## PAGE TEXT
——————————

Saturday, August 21, 2004

Hmmm..

I have 2 more full days in good ole PA and then I am off to Hungary. It is so strange. It feels like this moment has been built up this summer for so long. Not feeling like I fit in after being gone for a full year. Not knowing what I should be feeling about leaving all of the people I love the most in the world (besides my Hungary teaching colleagues) or how to love them as best I can with the short amount of time I have had here. Time is a funny thing. I think C.S. Lewis wrote that it is not wonder that we are made for eternity, since we are so 'uncomfortable in time'. Or something like that. So for those of you whom I have wanted to see this summer, could only see you for a short time, or didn't get to spend one-on-one time together, I apologize. Please know that the amount of time I spent or didn't spend with you does in no way reflect how important each of you is to me! It is just that I have not known the best way to use my time! I know we all struggle with this one. Anyway, as I embark on this journey, I am tired of the goodbyes, tired of explaining what it is I am doing, how great/bad/strange it is to live in Hungary. I am just ready to go! I know it is hard for anyone to understand who has not had a similar experience of living overseas, or far away from home. But know that I love each of you and pray God's blessings with lead you, strengthen you, and encourage you as only He can.
I'll write more when I am on the other side of the ocean!

Monday, August 16, 2004

On the Road Again

Yesterday I took a much-needed road trip. I hopped in the car, complete with stress and fatigue and in the deep desire to find some peace from things that have kept me locked up these past couple weeks. A day with my friend Kate was just the ticket. We talked together, laughed, cried (as I related the struggles I have been having with fear and anxiety), and teared up again when she talked about her new beau, Dave. It seems that she is totally taken with this fellow, and he is steadily pursuing her, and for once I was actually really happy for her. I mean, I think we can say that we are happy when people find romance. But in your heart of hearts, when was the last time you were unselfishly happy for that, and not wishing it were you, or wondering the whole time what was wrong with you that this magical state had not found you yet? But this time, I can truly say: I was happy. And I am happy for them. It is so good for us to relish the goodness that people find in one another. One thing she told me about the way Dave's love for her has changed her really struck me. She said that because he loves her so unselfishly, she is empowered to love others more freely. When before she would have been hesitant to call an old friend out of fear of rejection or disapproval, she felt fearless and freed to call her up just because she loves her and wanted to see her after a long time. What is this love? As I was driving down through the hazy pasturelands from PA toward West Virginia, I was listening to an old Chris Rice album. "Only love can save us, love can make a way" As I reflect on Kate's experience, I am apt to think about what Christ's love for us is really meant to do. To free us.... Paul wrote: "It is for freedom that he has set you free..." For what other end? To be moral citizens? To look better, act better, be better people? No. Again, I am caused to pause and to wonder at the LOVE that I cannot fathom, and pray that a little sliver of His love would puncture the walls I have built in unknown places, to banish all fear ('Perfect love drives out fear')and empower me to love others as I am meant to love them. Wouldn't it be nice?

——————————

## RECORD EXTRACTS

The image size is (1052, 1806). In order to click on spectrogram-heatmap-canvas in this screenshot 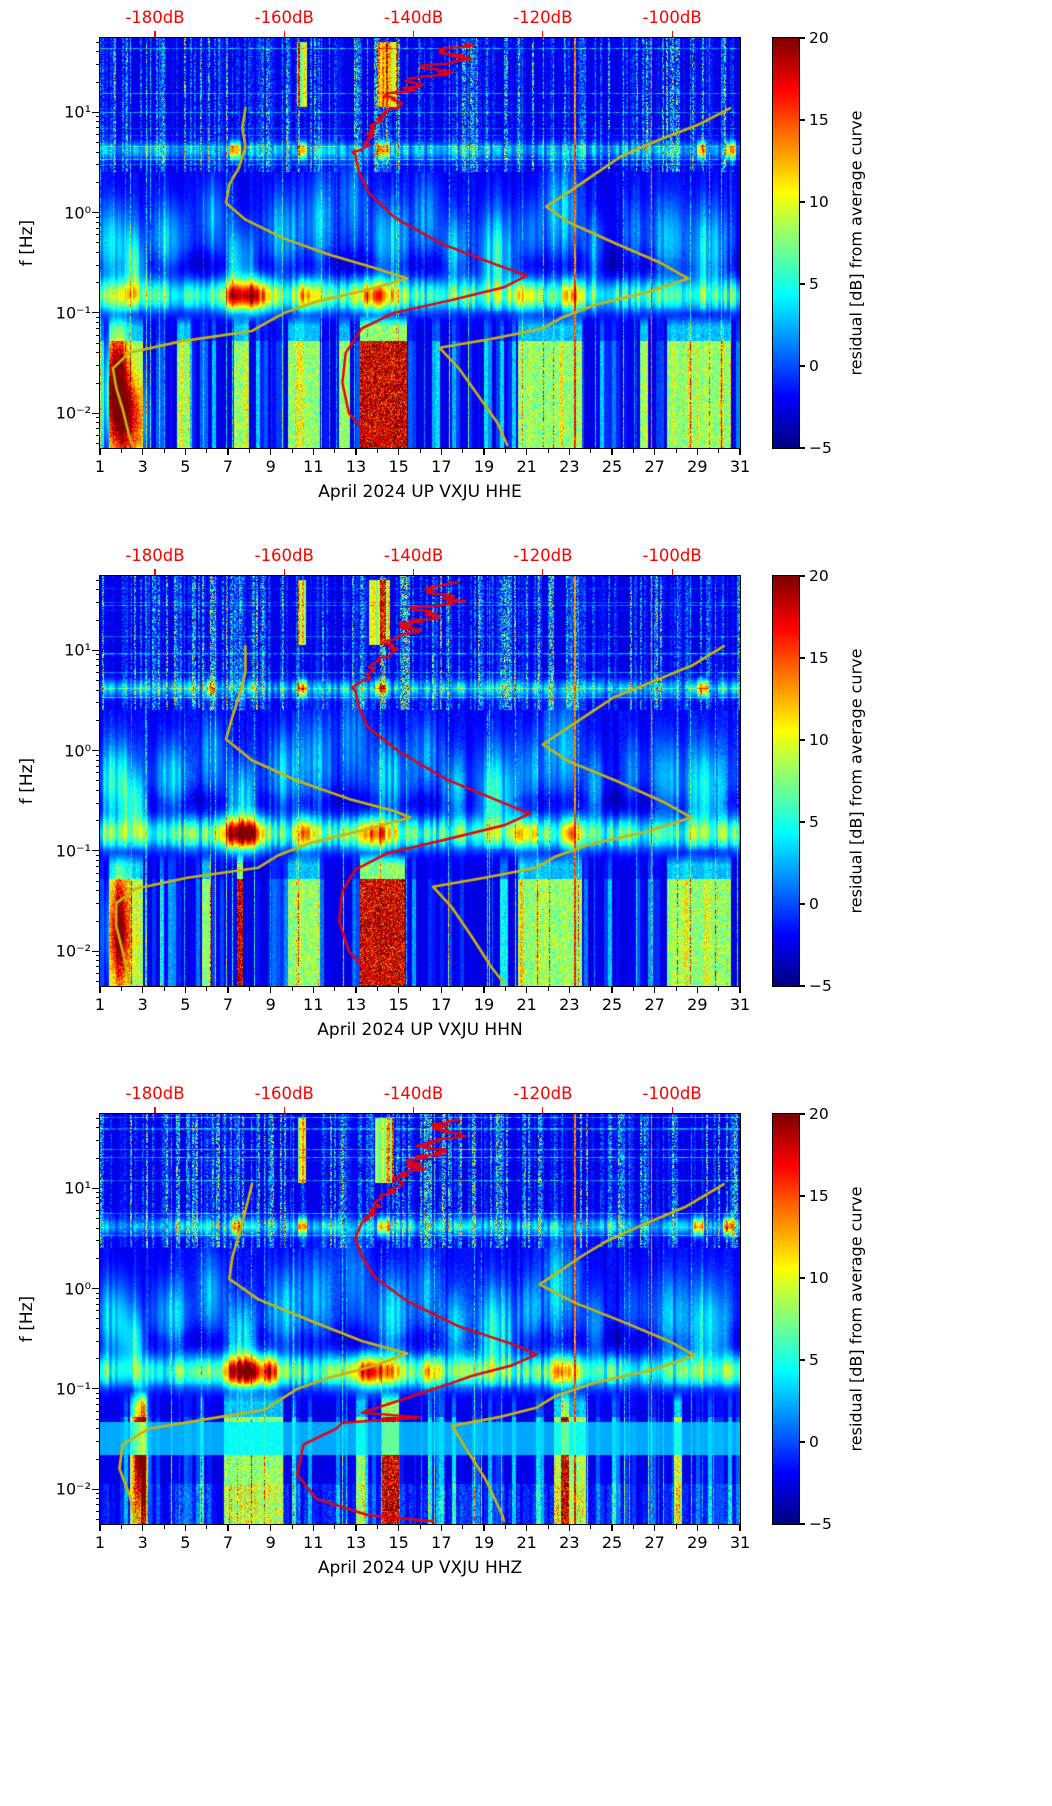, I will do `click(420, 781)`.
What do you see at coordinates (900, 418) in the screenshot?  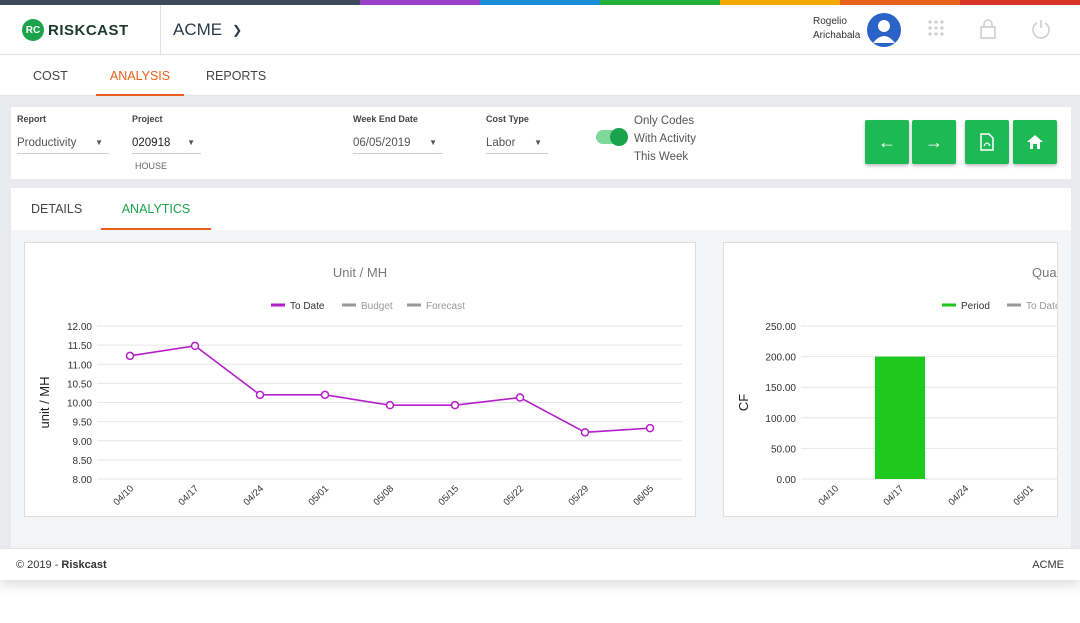 I see `bar-period` at bounding box center [900, 418].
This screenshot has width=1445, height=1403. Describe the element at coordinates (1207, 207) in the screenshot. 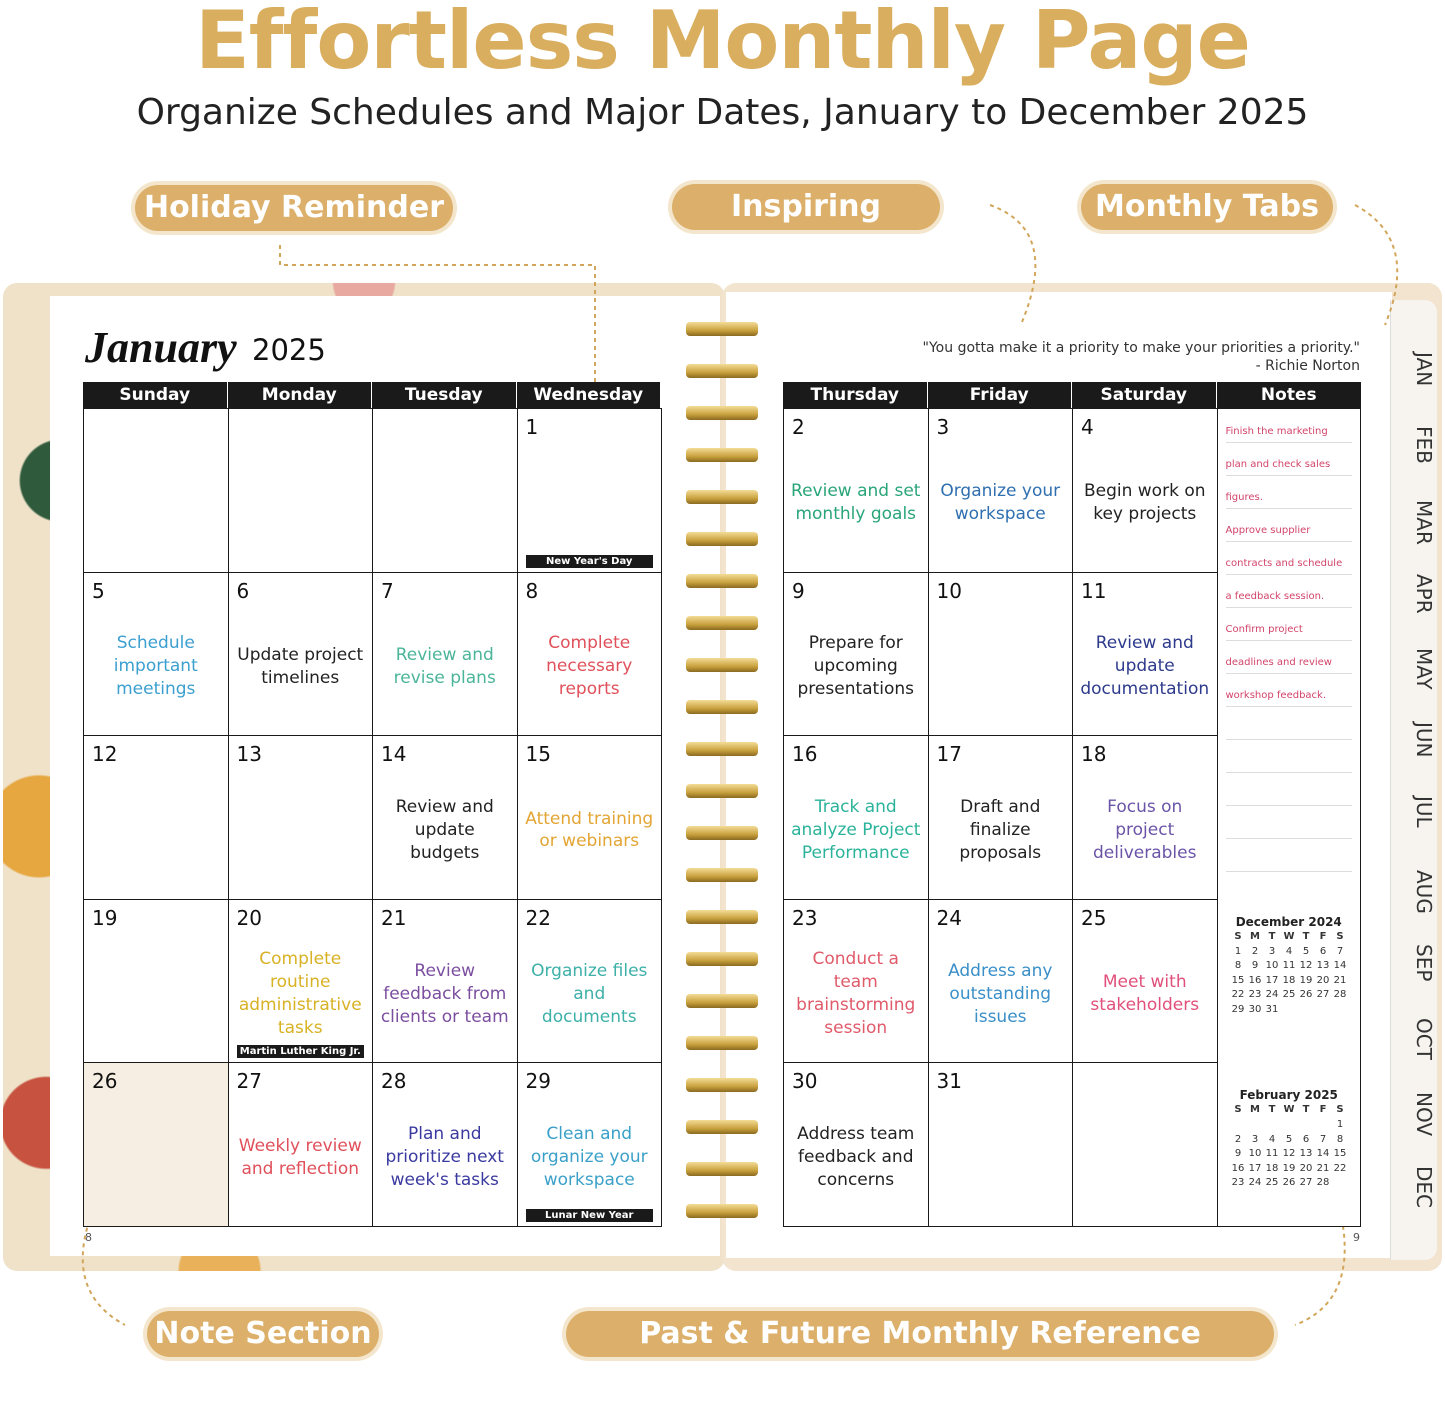

I see `callout: Monthly Tabs` at that location.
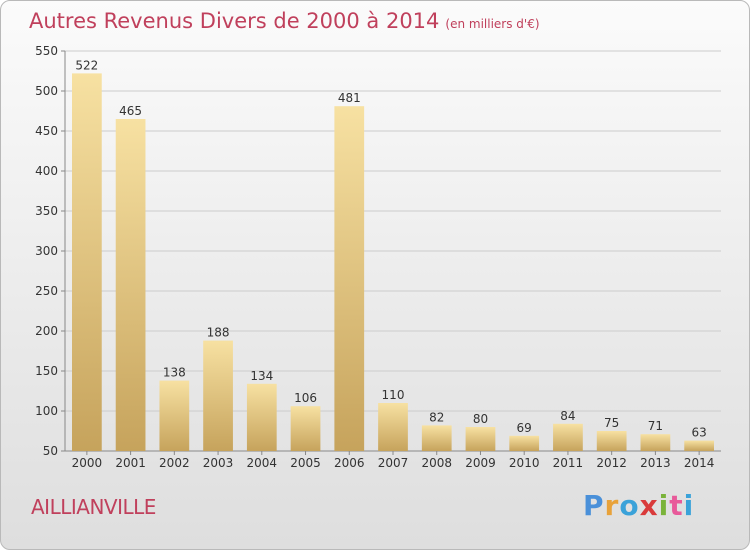  I want to click on data-label: 84, so click(568, 416).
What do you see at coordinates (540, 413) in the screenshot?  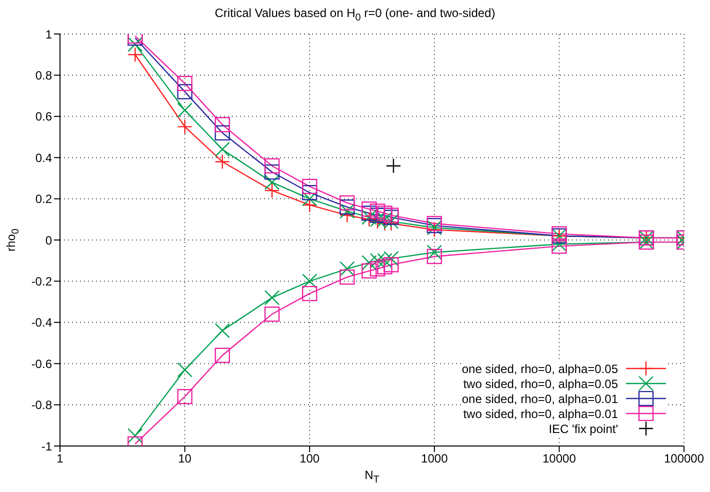 I see `legend-label: two sided, rho=0, alpha=0.01` at bounding box center [540, 413].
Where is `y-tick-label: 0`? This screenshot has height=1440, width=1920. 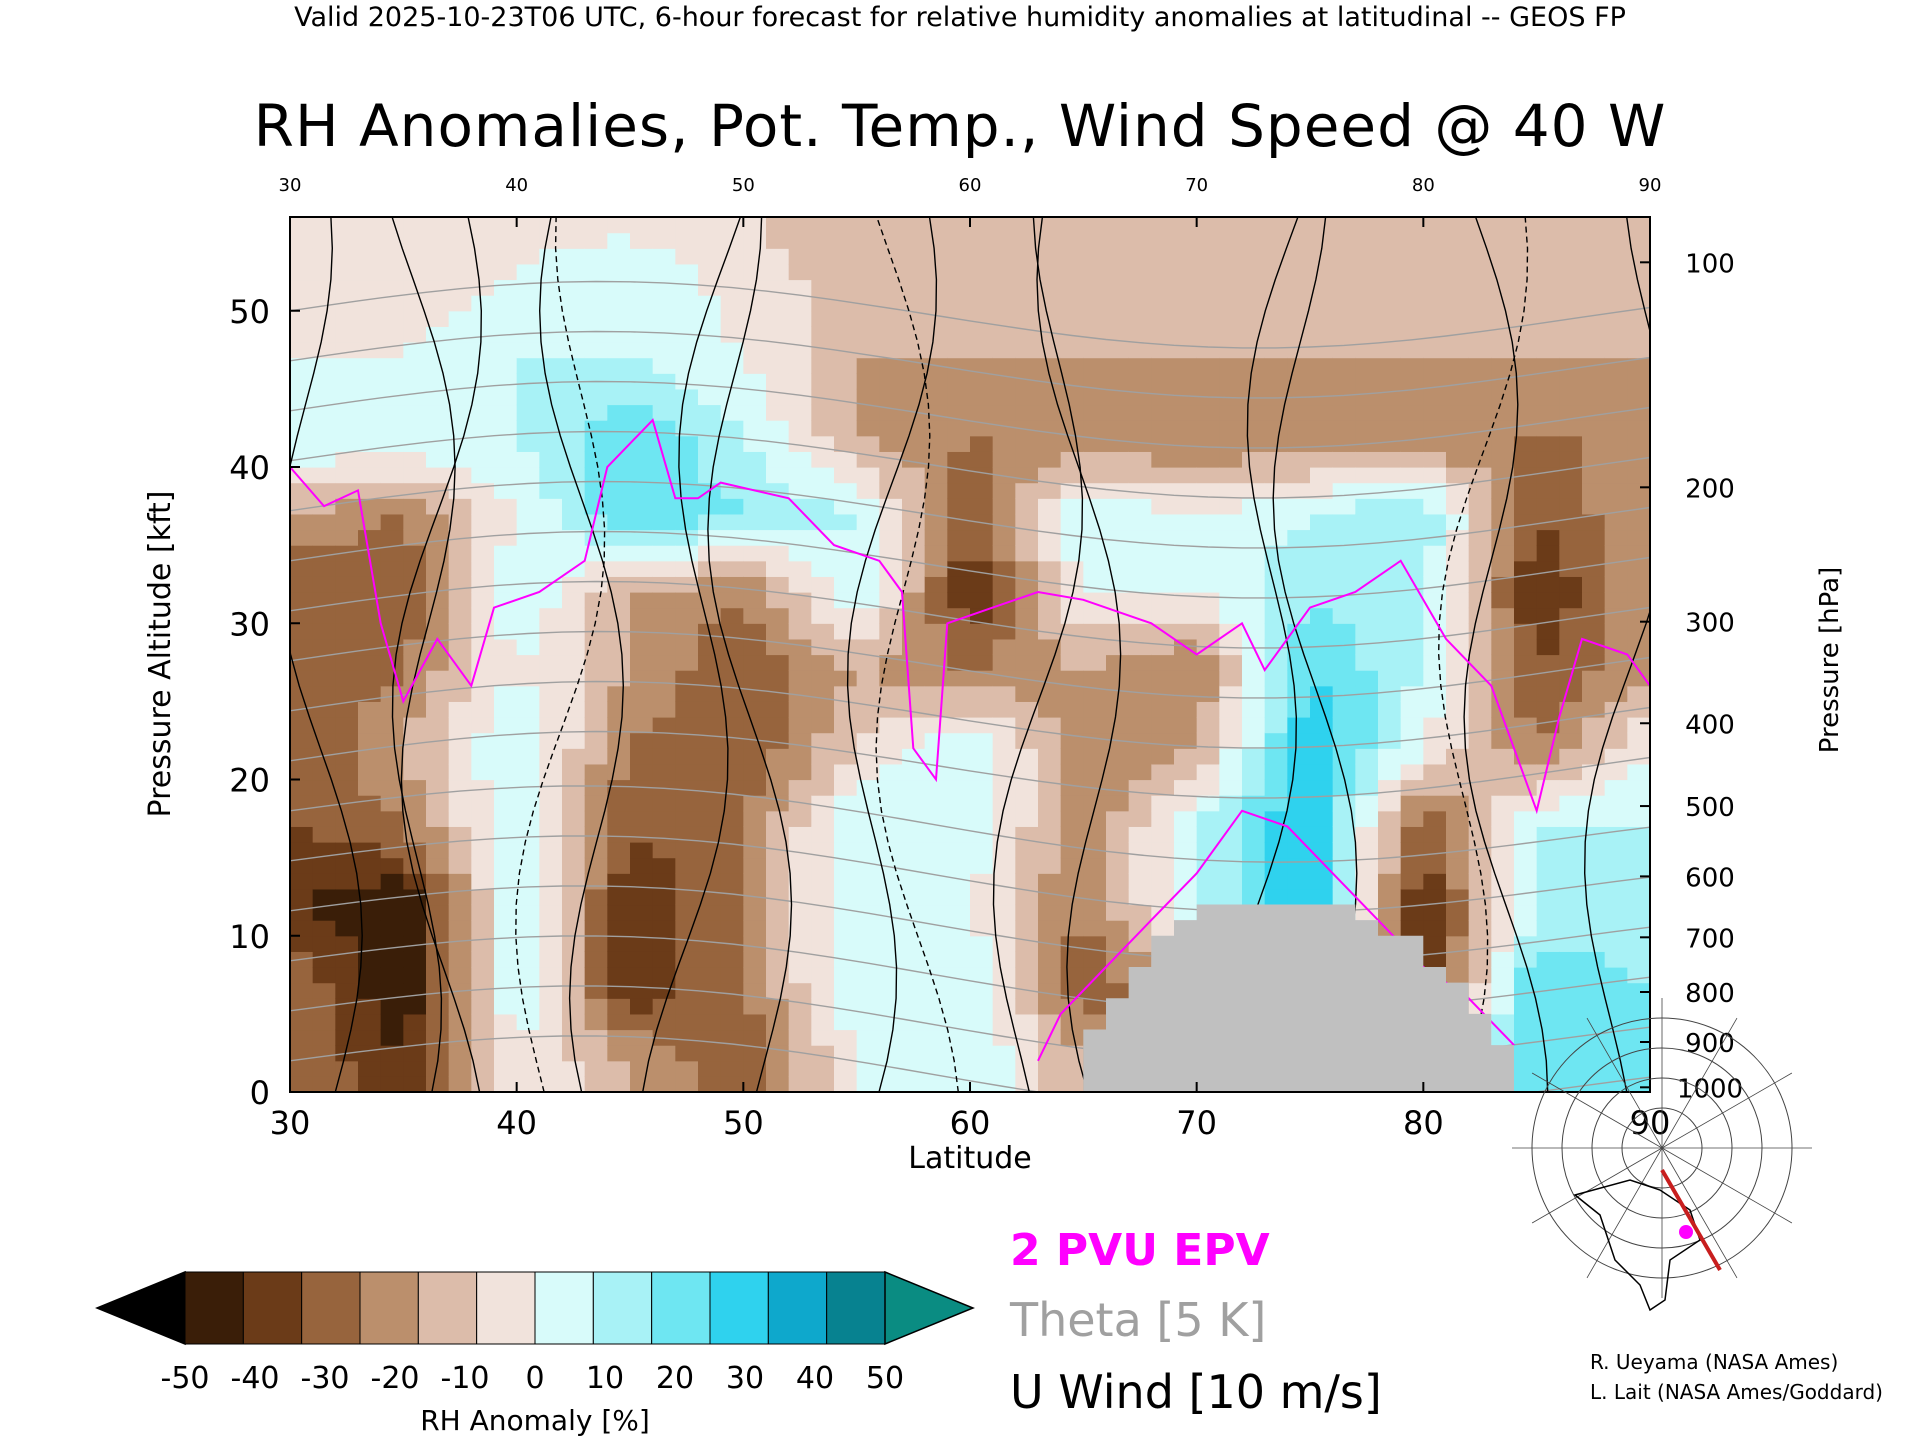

——————————

## TASK DETAILS
Extend the blog text about leaving for Hungary, picking up right after its last sentence.

## RESPONSE FOR THIS EXERCISE
Friday, August 06, 2004

Climbing the heights

I went for a hike today up Flagstaff, a peak that overlooks Boulder. At one point, when I stopped the turny-twisty route in my borrowed Jeep, I found a great look-out. I walked out to the edge of a large mass of boulders that seemed to be barely clinging to the edge of the mountain but proved to be sturdy enough for anyone to climb. It was so peaceful, but so scary at the same time. I realized my need for time with God. To just sit and be still in His presence. I am reading through one of Henri Nouwen's diaries. He wrote it while staying for 7 months with Trappist monks in New York. I don't know about you, but I have such a hard time focusing on God. It seems like I just don't know how to do it anymore. With so much STUFF in the world to fill our minds, how do we ever recognize our need for Him to fill us, when we are feeding on the candy? That stuff fills us up for a short time, but I find myself empty a lot of the time. Why? I guess I just don't know how to just 'be.' Anyway, Nouwen tries to empty his mind for space for God to inhabit.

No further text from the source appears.